To test this I also added three Translation Memories to my Project for this multilingual source file using the AnyTM provider, one for each language pair. I enabled them all and set them all to update:
I can now start translating the file, all going into French. As I do this the appropriate Translation Memory is used to update the work based on the recognition, and if you watch the new window you can see the source language changing as you work through the translation. As I played with this one it got the Hebrew 100% correct, and the English 100%, but the Dutch was only recognised one out of three. So in practice I think it pays to keep the new window open so you can manually correct which source language is being used and make sure the TM being updated is the right one.
Pretty clever though and I was able to work with three completely different Translation Memories and update the right one for each segment, all in the same file.
I think even if you don’t use the Autodetect capability and use the manual option, having the ability to select the TM to be used so easily as you work is a great time saver if you receive files of this nature and want to be able to capture all of your work into your Translation Memories without having to create several Projects and translate the file three times, avoiding the languages you have already worked on as you go.
Add Any Trados 2007 TM
There is another application on the OpenExchange called the SDL Trados 2007 Translation Memory Plugin that allows you to connect directly to the old Trados TMW Translation Memories and use them for lookup and concordance in Studio. This is great as it can save a lot of work in upgrading, particularly with very large TMs, or if you have a lot of them. The additional advantage of course is that in Trados you cannot have multiple Translation Memories attached to a Project at the same time. So using this plugin allows you to have multiple legacy Trados Translation Memories attached as you work with Studio.

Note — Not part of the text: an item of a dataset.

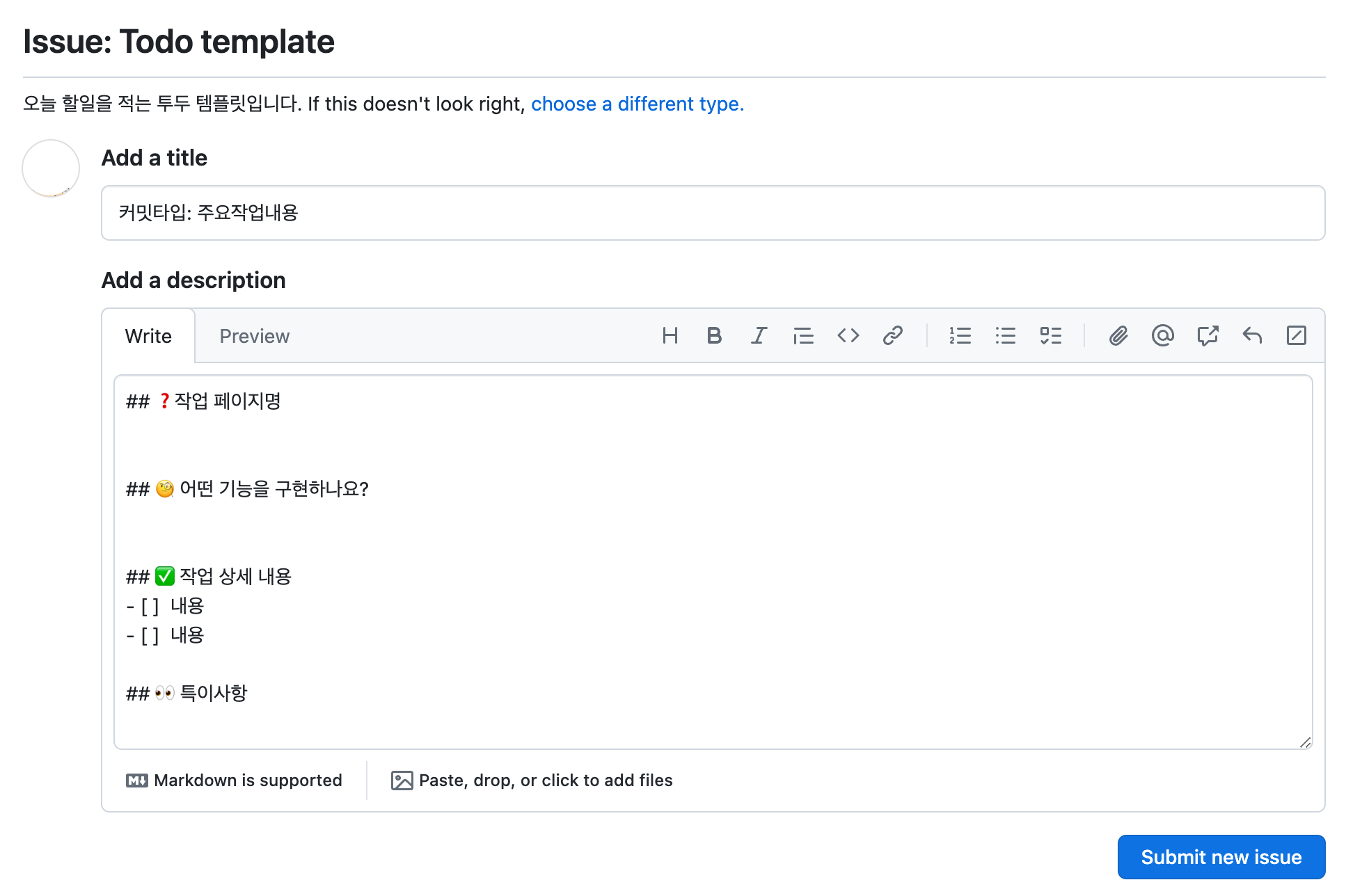Click the Submit new issue button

This AnyTM release takes this whole concept a little further and now you can have the same benefits I have mentioned already by being able to use these old Trados legacy Translation Memories irrespective of the language pair in the Project. This is really useful because it increases your ability to leverage the resources you already have.

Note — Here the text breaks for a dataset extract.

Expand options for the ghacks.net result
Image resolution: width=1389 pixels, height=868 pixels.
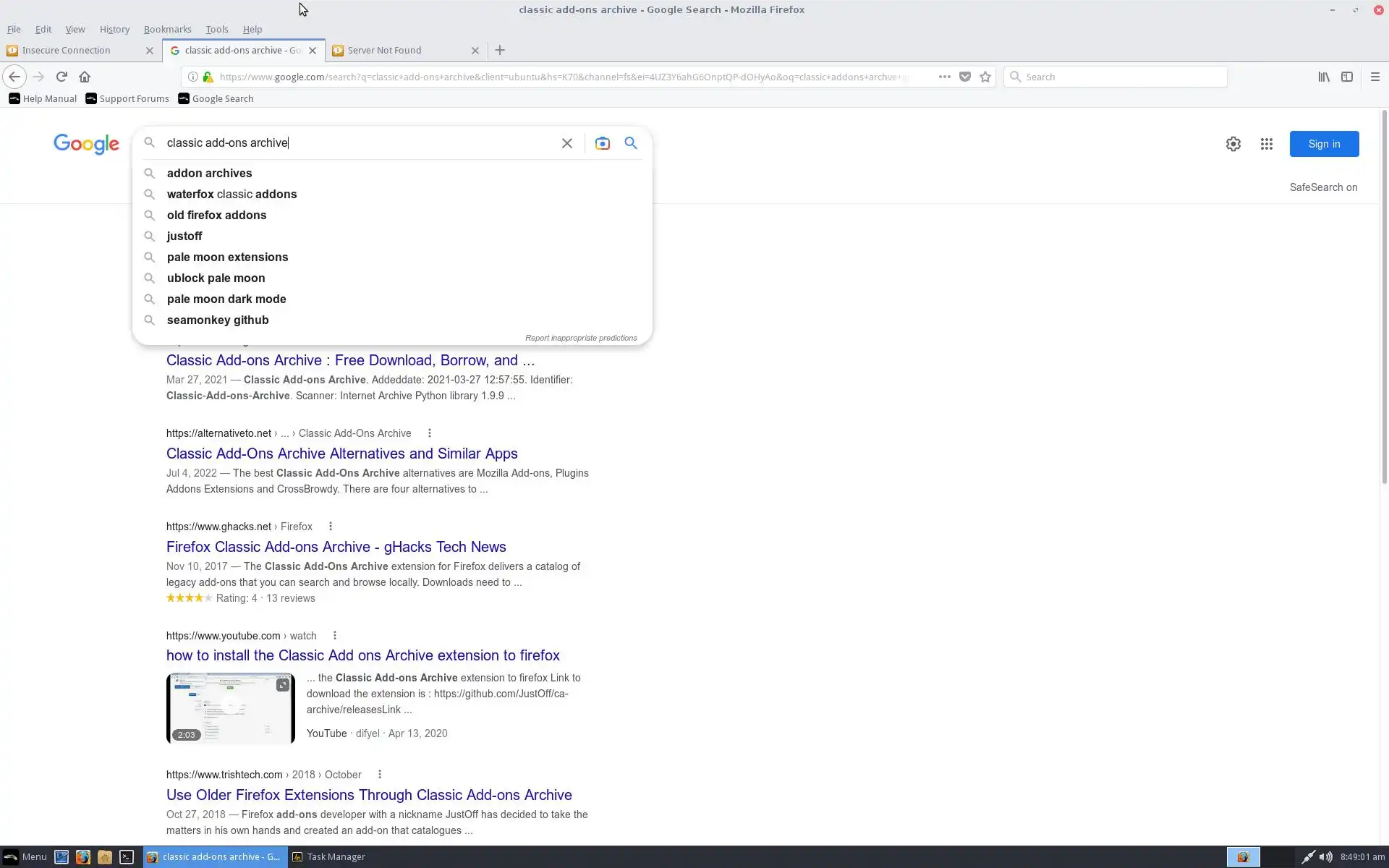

Since the release of the original AnyTM plugin the developer has also added the ability to use any Translation Memory from SDL GroupShare. This is the new version of TM Server and MultiTerm Server that is a single web-based facility for managing Translation Memories, Termbases and Projects on a server. So it’s sort of like Studio on a shared Server but with more features for managing workflow, assigning work and many other interesting things around collaborative working.
Add Any other translation provider…
(This is an update to this article!)
When I wrote this article last week I foolishly mentioned “Add Any Trados 2007 TM” and nothing more. The reason I say foolishly is because you add the 2007 TM provider through the “AnyTM: Add any other translation provider…” option. So when I select it I actually see this:
So it’s possible for me to use any of the Translation providers I have added to Studio in any direction and in any language I like (the “… add as a reference:” part in the window is wrong. You can update too if the provider allows it). Tremendous functionality… how I missed this the first time I wrote this I’ll never know!
As I’m reading through this before publishing I’m incredibly impressed by how much functionality the developer has put into this plugin, especially with regard to it’s ability to solve questions we have seen for years and not been able to provide a really simple solution for. I hope this article has explained reasonably well how much this application has evolved from the original AnyTM plugin created a year ago… and maybe even helps justify why I called this a SuperTM!